Dataset entries:
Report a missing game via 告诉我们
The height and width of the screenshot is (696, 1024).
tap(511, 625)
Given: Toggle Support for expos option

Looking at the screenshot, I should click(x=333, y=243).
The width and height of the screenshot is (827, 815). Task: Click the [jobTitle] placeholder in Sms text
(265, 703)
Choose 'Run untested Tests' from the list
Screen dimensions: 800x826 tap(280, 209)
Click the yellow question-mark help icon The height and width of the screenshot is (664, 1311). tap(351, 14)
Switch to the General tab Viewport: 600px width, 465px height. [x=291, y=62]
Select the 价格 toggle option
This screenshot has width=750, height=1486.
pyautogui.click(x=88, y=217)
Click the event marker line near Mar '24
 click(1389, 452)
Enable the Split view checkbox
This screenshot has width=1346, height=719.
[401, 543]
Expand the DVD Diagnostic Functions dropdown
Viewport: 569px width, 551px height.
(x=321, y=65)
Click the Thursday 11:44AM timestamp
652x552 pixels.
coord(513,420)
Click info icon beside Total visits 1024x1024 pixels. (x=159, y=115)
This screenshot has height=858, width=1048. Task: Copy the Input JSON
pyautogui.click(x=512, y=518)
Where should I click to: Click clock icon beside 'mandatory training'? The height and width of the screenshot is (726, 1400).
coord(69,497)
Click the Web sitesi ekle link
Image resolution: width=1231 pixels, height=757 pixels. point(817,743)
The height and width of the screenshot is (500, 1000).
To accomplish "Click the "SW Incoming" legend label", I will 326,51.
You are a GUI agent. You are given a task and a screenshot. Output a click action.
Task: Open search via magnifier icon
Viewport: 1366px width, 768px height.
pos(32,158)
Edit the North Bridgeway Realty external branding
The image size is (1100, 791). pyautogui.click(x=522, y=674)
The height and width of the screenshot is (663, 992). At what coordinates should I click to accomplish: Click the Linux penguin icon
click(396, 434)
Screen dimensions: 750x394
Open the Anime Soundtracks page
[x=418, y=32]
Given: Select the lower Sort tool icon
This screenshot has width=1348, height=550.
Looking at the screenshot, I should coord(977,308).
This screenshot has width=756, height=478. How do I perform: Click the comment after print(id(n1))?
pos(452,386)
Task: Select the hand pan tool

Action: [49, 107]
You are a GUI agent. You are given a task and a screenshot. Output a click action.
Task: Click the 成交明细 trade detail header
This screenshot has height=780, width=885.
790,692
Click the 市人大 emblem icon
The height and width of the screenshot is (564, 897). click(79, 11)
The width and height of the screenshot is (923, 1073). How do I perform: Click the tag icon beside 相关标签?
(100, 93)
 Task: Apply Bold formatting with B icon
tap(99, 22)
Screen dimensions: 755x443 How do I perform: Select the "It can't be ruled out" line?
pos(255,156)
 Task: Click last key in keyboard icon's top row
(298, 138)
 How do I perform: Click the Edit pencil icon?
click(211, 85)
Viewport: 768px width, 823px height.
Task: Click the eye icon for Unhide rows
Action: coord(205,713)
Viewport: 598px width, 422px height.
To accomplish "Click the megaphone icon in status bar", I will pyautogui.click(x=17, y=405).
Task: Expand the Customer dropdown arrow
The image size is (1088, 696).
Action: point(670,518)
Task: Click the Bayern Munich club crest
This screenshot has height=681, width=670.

§ **EXERCISE REQUIREMENTS**
Return the records in full. Omit nothing.

§ **ANSWER FOR THE TASK**
Report a missing game via 告诉我们
The height and width of the screenshot is (696, 1024).
tap(511, 625)
Given: Toggle Support for expos option

Looking at the screenshot, I should click(x=333, y=243).
The width and height of the screenshot is (827, 815). Task: Click the [jobTitle] placeholder in Sms text
(265, 703)
Choose 'Run untested Tests' from the list
Screen dimensions: 800x826 tap(280, 209)
Click the yellow question-mark help icon The height and width of the screenshot is (664, 1311). tap(351, 14)
Switch to the General tab Viewport: 600px width, 465px height. [x=291, y=62]
Select the 价格 toggle option
This screenshot has width=750, height=1486.
pyautogui.click(x=88, y=217)
Click the event marker line near Mar '24
 click(1389, 452)
Enable the Split view checkbox
This screenshot has width=1346, height=719.
[401, 543]
Expand the DVD Diagnostic Functions dropdown
Viewport: 569px width, 551px height.
(x=321, y=65)
Click the Thursday 11:44AM timestamp
652x552 pixels.
coord(513,420)
Click info icon beside Total visits 1024x1024 pixels. (x=159, y=115)
This screenshot has height=858, width=1048. Task: Copy the Input JSON
pyautogui.click(x=512, y=518)
Where should I click to: Click clock icon beside 'mandatory training'? The height and width of the screenshot is (726, 1400).
coord(69,497)
Click the Web sitesi ekle link
Image resolution: width=1231 pixels, height=757 pixels. point(817,743)
The height and width of the screenshot is (500, 1000).
To accomplish "Click the "SW Incoming" legend label", I will 326,51.
You are a GUI agent. You are given a task and a screenshot. Output a click action.
Task: Open search via magnifier icon
Viewport: 1366px width, 768px height.
pos(32,158)
Edit the North Bridgeway Realty external branding
The image size is (1100, 791). pyautogui.click(x=522, y=674)
The height and width of the screenshot is (663, 992). At what coordinates should I click to accomplish: Click the Linux penguin icon
click(396, 434)
Screen dimensions: 750x394
Open the Anime Soundtracks page
[x=418, y=32]
Given: Select the lower Sort tool icon
This screenshot has width=1348, height=550.
Looking at the screenshot, I should coord(977,308).
This screenshot has width=756, height=478. How do I perform: Click the comment after print(id(n1))?
pos(452,386)
Task: Select the hand pan tool

Action: [49, 107]
You are a GUI agent. You are given a task and a screenshot. Output a click action.
Task: Click the 成交明细 trade detail header
This screenshot has height=780, width=885.
790,692
Click the 市人大 emblem icon
The height and width of the screenshot is (564, 897). click(79, 11)
The width and height of the screenshot is (923, 1073). How do I perform: Click the tag icon beside 相关标签?
(100, 93)
 Task: Apply Bold formatting with B icon
tap(99, 22)
Screen dimensions: 755x443 How do I perform: Select the "It can't be ruled out" line?
pos(255,156)
 Task: Click last key in keyboard icon's top row
(298, 138)
 How do I perform: Click the Edit pencil icon?
click(211, 85)
Viewport: 768px width, 823px height.
Task: Click the eye icon for Unhide rows
Action: coord(205,713)
Viewport: 598px width, 422px height.
To accomplish "Click the megaphone icon in status bar", I will pyautogui.click(x=17, y=405).
Task: Expand the Customer dropdown arrow
The image size is (1088, 696).
Action: point(670,518)
Task: Click the Bayern Munich club crest
This screenshot has height=681, width=670.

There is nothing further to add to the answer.